You would need to have a relatively significant hash rate compared to the pool overall to impact the luck on the pool. Also, as you stated, it would take a while for that impact to be noticed. It just seems to me that taking such action would prove to be more detrimental to you than it would to the pool. As a mechanism to prevent a pool from gaining 51%? I absolutely cannot see adding a significant amount of hashing power to a pool that is already flirting with the 51% mark. Again, unless you have a significant portion of the hash rate of that pool, your attack would not be viable. And if you did have a significant portion of the hash rate already on that pool, you could simply move your miners somewhere else.
Assuming that the ~15% drop in recent bitcoin valuation was due to GHash exceeding 50% of the total hash rate (and who knows how much further it may have dropped if that abuse were not terminated), then you would need to lose 15% of your payouts in order for it to hurt you more than performing the attack.
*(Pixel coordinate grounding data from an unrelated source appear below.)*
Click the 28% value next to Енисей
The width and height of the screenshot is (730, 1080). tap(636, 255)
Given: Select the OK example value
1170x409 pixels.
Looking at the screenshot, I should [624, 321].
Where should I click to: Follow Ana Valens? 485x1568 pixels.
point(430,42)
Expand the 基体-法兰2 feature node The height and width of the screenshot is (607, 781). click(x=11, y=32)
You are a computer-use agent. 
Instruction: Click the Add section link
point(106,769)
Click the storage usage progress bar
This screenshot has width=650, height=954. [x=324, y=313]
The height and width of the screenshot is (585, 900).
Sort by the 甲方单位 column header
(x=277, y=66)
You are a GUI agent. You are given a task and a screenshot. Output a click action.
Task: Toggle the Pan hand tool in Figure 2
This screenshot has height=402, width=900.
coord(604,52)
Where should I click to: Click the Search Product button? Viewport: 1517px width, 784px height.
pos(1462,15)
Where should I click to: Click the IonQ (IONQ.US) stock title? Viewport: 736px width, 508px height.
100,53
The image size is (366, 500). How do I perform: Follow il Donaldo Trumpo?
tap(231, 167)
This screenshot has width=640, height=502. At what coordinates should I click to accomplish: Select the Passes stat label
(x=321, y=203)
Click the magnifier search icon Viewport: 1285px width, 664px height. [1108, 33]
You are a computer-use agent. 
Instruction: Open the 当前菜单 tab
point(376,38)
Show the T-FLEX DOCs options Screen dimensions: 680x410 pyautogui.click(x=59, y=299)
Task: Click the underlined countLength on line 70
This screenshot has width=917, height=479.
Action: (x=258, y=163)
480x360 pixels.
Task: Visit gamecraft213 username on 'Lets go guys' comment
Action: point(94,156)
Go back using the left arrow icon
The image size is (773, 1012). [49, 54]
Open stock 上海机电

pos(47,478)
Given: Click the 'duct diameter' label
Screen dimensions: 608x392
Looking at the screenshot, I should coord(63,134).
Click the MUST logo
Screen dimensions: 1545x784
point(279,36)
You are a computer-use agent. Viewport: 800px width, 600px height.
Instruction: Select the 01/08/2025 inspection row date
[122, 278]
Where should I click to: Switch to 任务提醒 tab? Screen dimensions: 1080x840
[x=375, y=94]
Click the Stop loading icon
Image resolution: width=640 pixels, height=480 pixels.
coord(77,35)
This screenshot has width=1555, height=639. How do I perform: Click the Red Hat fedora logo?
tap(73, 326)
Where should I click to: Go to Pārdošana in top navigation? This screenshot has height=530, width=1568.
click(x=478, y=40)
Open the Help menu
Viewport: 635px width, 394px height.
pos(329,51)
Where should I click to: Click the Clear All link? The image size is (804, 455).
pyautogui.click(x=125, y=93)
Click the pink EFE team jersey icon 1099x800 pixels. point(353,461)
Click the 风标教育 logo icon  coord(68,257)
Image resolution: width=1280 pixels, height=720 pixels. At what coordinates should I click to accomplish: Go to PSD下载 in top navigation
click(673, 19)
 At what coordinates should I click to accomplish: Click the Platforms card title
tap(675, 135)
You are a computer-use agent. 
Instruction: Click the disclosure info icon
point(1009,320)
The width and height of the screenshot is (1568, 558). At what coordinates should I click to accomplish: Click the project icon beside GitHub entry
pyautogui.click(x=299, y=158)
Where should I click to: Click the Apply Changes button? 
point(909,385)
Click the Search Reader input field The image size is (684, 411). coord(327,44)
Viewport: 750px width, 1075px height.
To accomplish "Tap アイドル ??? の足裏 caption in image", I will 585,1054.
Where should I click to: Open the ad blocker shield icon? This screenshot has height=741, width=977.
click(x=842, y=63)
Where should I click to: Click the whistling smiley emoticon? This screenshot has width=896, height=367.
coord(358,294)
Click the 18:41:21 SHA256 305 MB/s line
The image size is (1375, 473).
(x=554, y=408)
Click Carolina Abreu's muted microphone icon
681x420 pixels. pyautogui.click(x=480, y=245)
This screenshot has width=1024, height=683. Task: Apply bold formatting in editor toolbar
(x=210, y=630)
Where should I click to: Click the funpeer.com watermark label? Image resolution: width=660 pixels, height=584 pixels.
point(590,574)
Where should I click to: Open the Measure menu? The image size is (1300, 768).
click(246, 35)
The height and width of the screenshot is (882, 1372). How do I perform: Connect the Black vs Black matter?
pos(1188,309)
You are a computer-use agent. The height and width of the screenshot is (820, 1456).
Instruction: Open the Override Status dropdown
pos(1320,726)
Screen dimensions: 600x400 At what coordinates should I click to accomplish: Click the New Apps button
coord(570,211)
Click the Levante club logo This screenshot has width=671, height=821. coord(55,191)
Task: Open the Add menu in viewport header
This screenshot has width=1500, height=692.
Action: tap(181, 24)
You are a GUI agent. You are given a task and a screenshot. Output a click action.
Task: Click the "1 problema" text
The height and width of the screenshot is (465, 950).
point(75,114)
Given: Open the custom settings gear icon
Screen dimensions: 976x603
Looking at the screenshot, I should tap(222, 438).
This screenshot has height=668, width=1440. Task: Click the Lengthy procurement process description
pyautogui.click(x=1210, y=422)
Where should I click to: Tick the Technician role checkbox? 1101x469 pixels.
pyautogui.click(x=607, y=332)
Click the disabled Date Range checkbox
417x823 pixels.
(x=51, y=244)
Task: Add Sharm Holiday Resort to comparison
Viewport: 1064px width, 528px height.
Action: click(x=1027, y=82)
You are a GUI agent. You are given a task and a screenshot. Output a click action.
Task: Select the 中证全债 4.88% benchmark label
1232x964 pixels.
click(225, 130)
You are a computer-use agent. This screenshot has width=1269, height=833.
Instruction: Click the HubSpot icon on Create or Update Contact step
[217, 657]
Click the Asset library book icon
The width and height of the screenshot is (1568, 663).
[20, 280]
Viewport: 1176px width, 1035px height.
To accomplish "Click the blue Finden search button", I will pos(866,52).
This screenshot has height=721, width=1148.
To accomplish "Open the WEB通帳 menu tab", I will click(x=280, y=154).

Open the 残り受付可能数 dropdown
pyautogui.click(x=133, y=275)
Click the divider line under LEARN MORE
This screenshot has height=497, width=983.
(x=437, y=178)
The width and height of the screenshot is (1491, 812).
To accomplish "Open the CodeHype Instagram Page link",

A drop in mining revenue well below that number would already cause a huge number of miners to switch pools, which would accomplish the objective of reducing the hash rate at the offending pool.
I did not mean to suggest that the individual miner could pull of a successful attack single-handed (with a couple of notable exceptions). But rather that community action of this nature would have a large enough effect in aggregate to get the job done. If the community reaction to this abuse by GHash is anything to go by, it seems plausible that a large number of miners might participate in such an attack if it were easy to do.